Marcelo Lomba; Madson, Titi, Rafael Donato e Gerley; Fahel (Morais), Diones, Hélder, Gabriel (Vander) e Lulinha; Souza.
Os 13 jogadores acima, orientados por Paulo Roberto Falcão, ganharam o título regional, em Salvador, no eletrizante empate em três gols com o Vitória. Transformaram-se em celebridades instantâneas.
O Bahia conquistou o primeiro campeonato em 11 intermináveis anos.
A façanha é combustível para animar, acelerar, turbinar o time na Copa do Brasil.
O Campeonato Baiano era prioridade.
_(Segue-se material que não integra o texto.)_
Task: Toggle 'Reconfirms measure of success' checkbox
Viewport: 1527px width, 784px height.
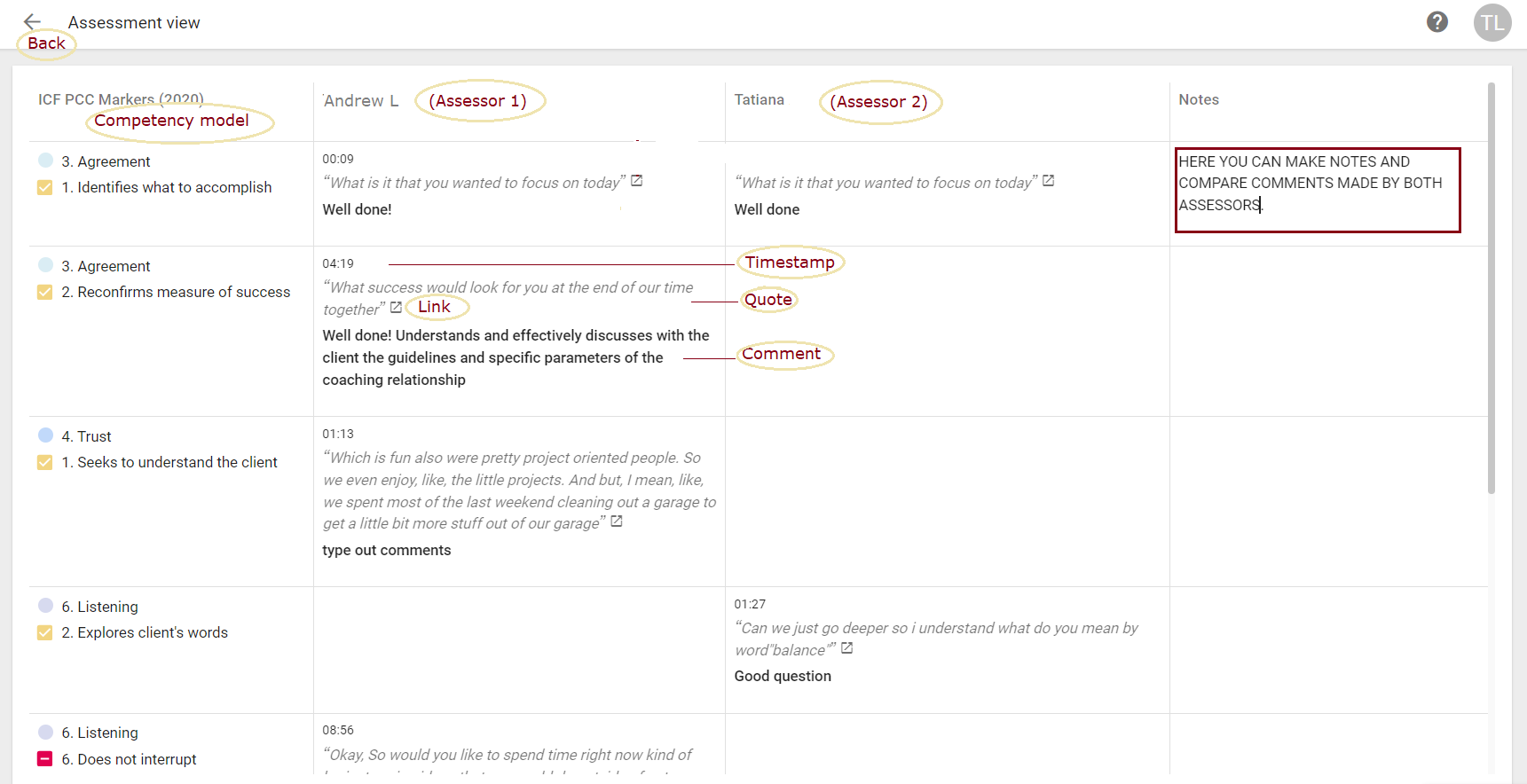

A direção, o treinador, os jogadores sabiam e diziam sem alterar o tom de voz.
Era a taça que a equipe podia erguer, a mais óbvia, a mais natural.
A Copa do Brasil é uma missão mais, muito mais, complicada, mas é mata-mata, o que afasta o favoritismo, o joga para escanteio.
É como zebra que o Bahia quer se portar contra o Grêmio, quinta-feira, às 21h, na capital baiana, no primeiro jogo. Seu semestre está garantido. Tudo que vier agora é lucro, o que tranquiliza os baianos para os dois jogos decisivos contra os gaúchos.